SAN ANTONIO – A west-side neighborhood has become part of a sanitation experiment that has gone “organic.” At Mary Pastrano’s home, today’s breakfast is tomorrow’s plant fertilizer.
“This is carne guisada,” Pastrano said, as she collected the remaining food to dispose in a special bin.
Pastrano is one of 30,000 residents taking part in the city’s organic recycling program. She’s already recycling aluminum, plastics and paper, and for a year now, there’s a third bin she places weekly on her curbside: for leftovers.
“I’ve enjoyed it. And, it is good for us,” said Pastrano.
David McCary, director of San Antonio’s Solid Waste Management said, “You can now recycle your pizza boxes that may be soiled, as well as looking at coffee grinds, fruits, vegetables, mixed fruits, all those types of materials can now by recycled."
Food scraps and yard trimmings make up more than a third of what San Antonians throw away.

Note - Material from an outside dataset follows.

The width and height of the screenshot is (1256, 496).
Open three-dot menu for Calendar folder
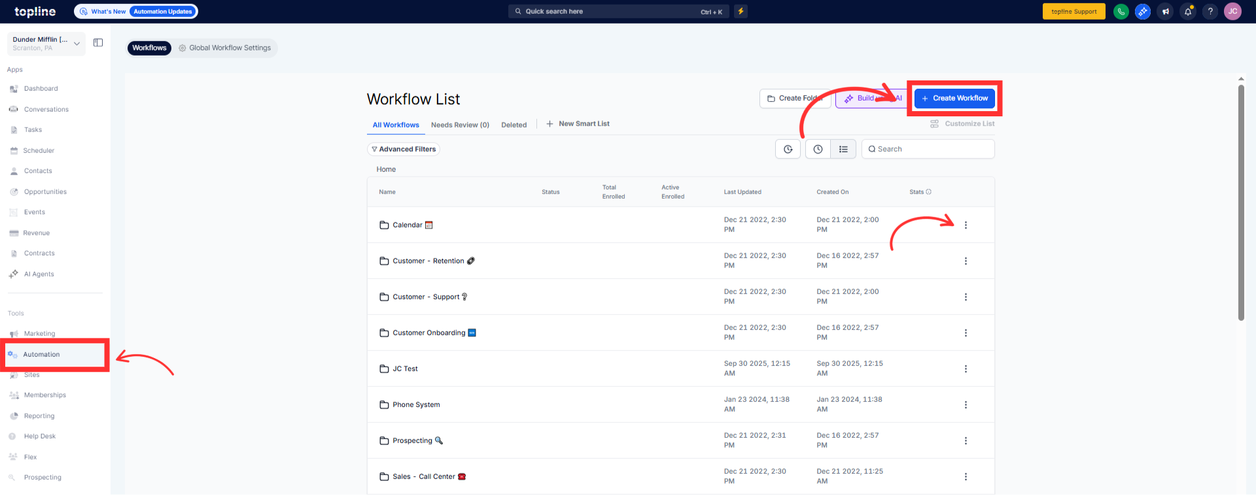coord(966,225)
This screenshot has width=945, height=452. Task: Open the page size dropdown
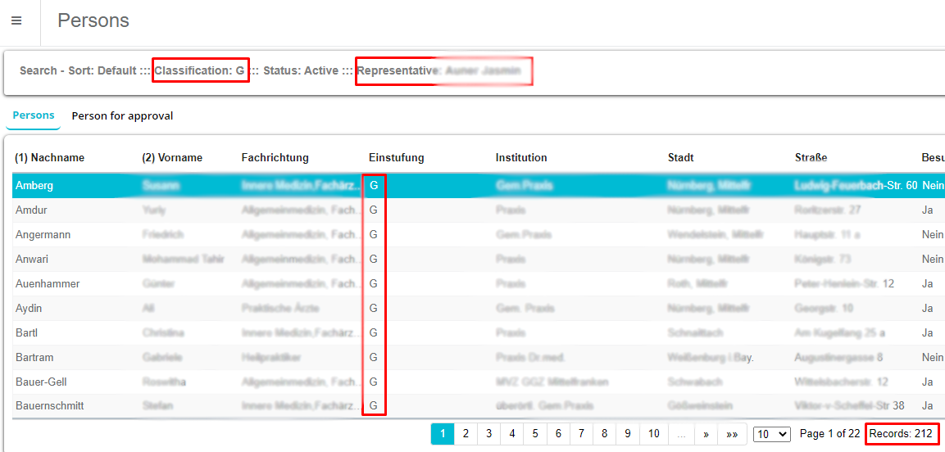tap(771, 434)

That trash puts an added strain on the landfill. So, the city is piloting a program to collect that organic waste and convert it into compost material.
McCary added, “It’s cheaper to process it than throw it away at the landfill.”
The City of San Antonio expects to recycle 60 percent of our garbage by 2020.
And what goes around comes around: as the compost from Pastrano’s scraps makes it back into her yard and garden. The city has been returning the compost to neighbors free of charge.
If successful, the program will be unloaded city-wide. It is projected to cost households another $3 a month in garbage collection.